Contingency and necessity in propositions

Are simple propositions fundamentally necessary or contingent? A priori or a posteriori?

Say I believe in free will and I claim that Jones is a murderer. So “Jones is a murderer” must be a contingent proposition. The claim is true, but it didn’t need to be true. I can give Leibniz’s account of this or Hume’s or the possible worlds analysis, but the general outlines should be clear to everyone.

On the other hand, the claim is clearly made by relating Jones to an unseen world of moral ideals, human obligations, truths about the value of life, appropriate emotional responses to seeing his face, etc. Seen from this angle, the proposition is generated by the relation of an individual in time to a timeless and unchanging world, in which the necessary is functioning as the light in which we are seeing the flux of contingent events or, said a la Plato, the reality of the contingent is constituted by its relationship to the necessary just as the necessary is recognized in (or triggered by) the concrete instance.

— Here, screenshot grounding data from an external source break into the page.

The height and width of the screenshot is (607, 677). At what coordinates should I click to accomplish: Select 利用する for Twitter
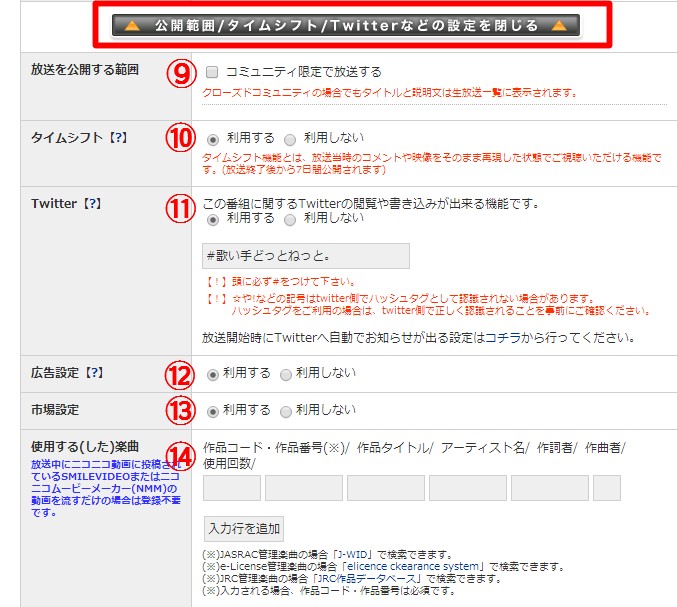pyautogui.click(x=212, y=218)
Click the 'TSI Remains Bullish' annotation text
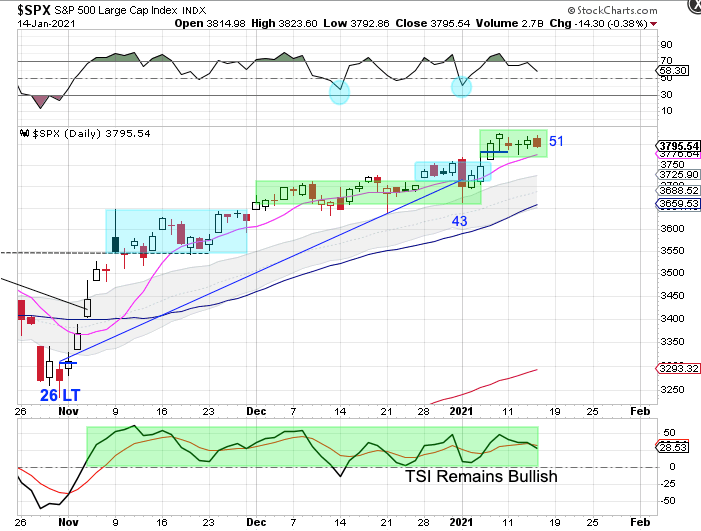The height and width of the screenshot is (531, 701). click(481, 476)
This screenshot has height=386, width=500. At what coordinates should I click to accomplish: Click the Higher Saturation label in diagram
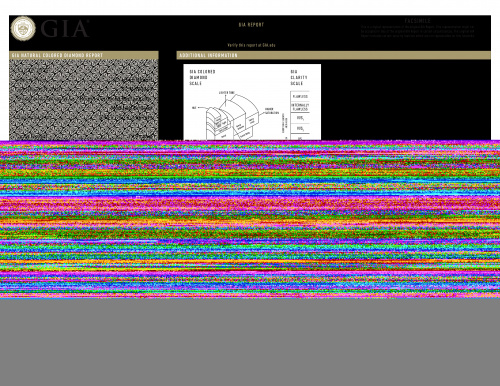(x=272, y=111)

The moral world of the above example is just one region of a general timeless and invariant space that also includes the scientific, the beautiful, the rigorous, the mythical, and infinitely other unexplored ‘spaces’. There is no need for this invariant space to be all that distinctly developed: Humans don’t relate to the world as real without keeping one foot in the contingent and another in the necessary, and even toddlers sometimes relate to the world as real.

If we take the truth of the proposition modally,  necessity and contingency are fundamental, but if we take the truth of the proposition as its recording of reality then it is fundamentally a mix of the contingent and the necessary. But the second is more fundamental to the proposition.